* [STUDY TEXT]

___

From 2d74bb795f1e7619a806aad3059eafec677a36b6 Mon Sep 17 00:00:00 2001
From: David Roberts <dave.roberts@elastic.co>
Date: Thu, 24 Nov 2022 17:53:15 +0000
Subject: [PATCH] [ML] ML stats failures should not stop the usage API working
 (#91917)

It is possible to meddle with internal ML state such that calls
to the ML stats APIs return errors. It is justifiable for these
single purpose APIs to return errors when the internal state of
ML is corrupted. However, it is undesirable for these low level
problems to completely prevent the overall usage API from returning,
because then callers cannot find out usage information from any
part of the system.

This change makes errors in the ML stats APIs non-fatal to the
overall response of the usage API. When an ML stats APIs returns
an error, the corresponding section of the ML usage information
will be blank.

Fixes #91893
---
 docs/changelog/91917.yaml                     |  6 ++
 .../ml/qa/ml-with-security/build.gradle       |  1 +
 .../MachineLearningUsageTransportAction.java  | 69 ++++++++++++++-----
 .../rest-api-spec/test/ml/jobs_get_stats.yml  | 54 +++++++++++++++
 4 files changed, 113 insertions(+), 17 deletions(-)

___

* [DATASET EXCERPT]
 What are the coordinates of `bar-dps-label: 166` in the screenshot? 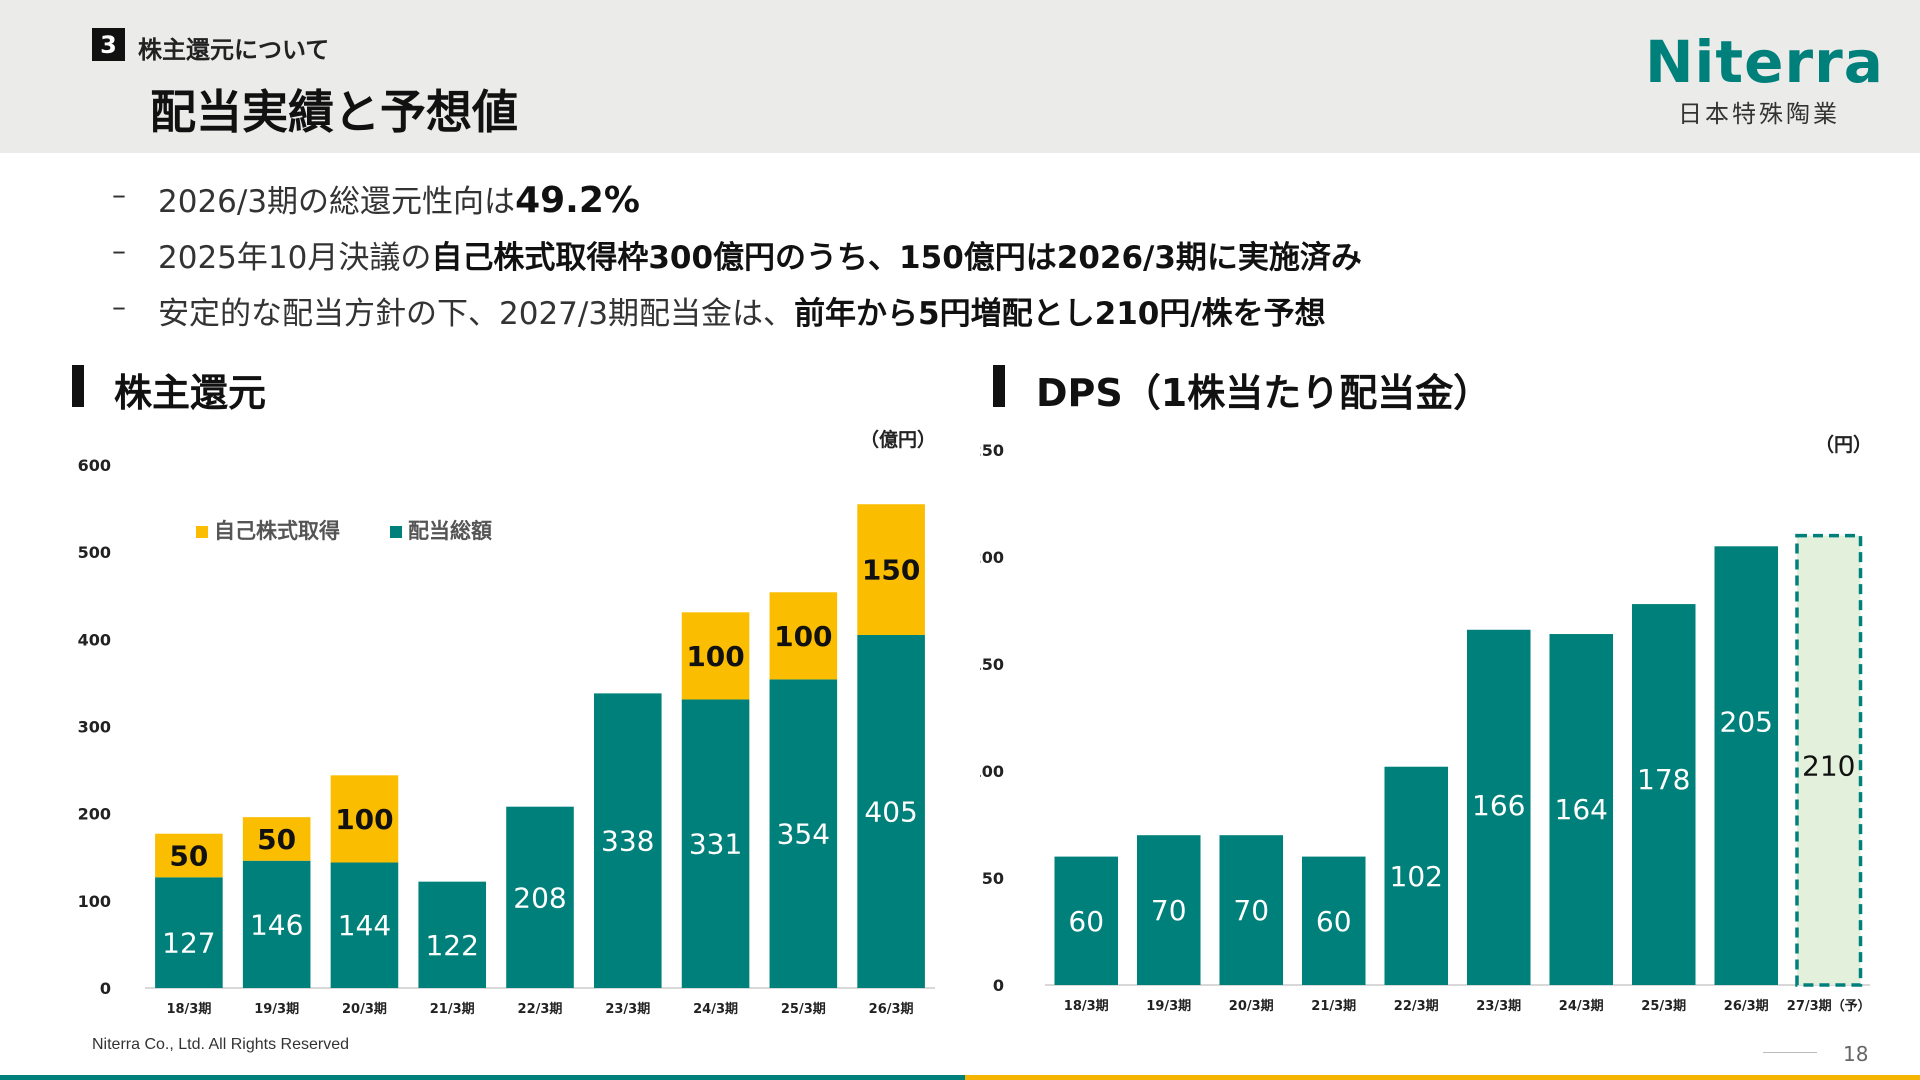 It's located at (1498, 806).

___

* [WORK REQUEST 1] List every file path that the patch's change summary shows as modified.
* [WORK REQUEST 2] Reproduce the patch's description from "This change makes" up to and including "will be blank.", substituting "empty" for "blank".
* [WORK REQUEST 3] What issue number does the patch say it fixes?
The lines shown after the patch are separate material and have no connection to it.

* [ANSWER AREA 1]
docs/changelog/91917.yaml
.../ml/qa/ml-with-security/build.gradle
.../MachineLearningUsageTransportAction.java
.../rest-api-spec/test/ml/jobs_get_stats.yml

* [ANSWER AREA 2]
This change makes errors in the ML stats APIs non-fatal to the
overall response of the usage API. When an ML stats APIs returns
an error, the corresponding section of the ML usage information
will be empty.

* [ANSWER AREA 3] #91893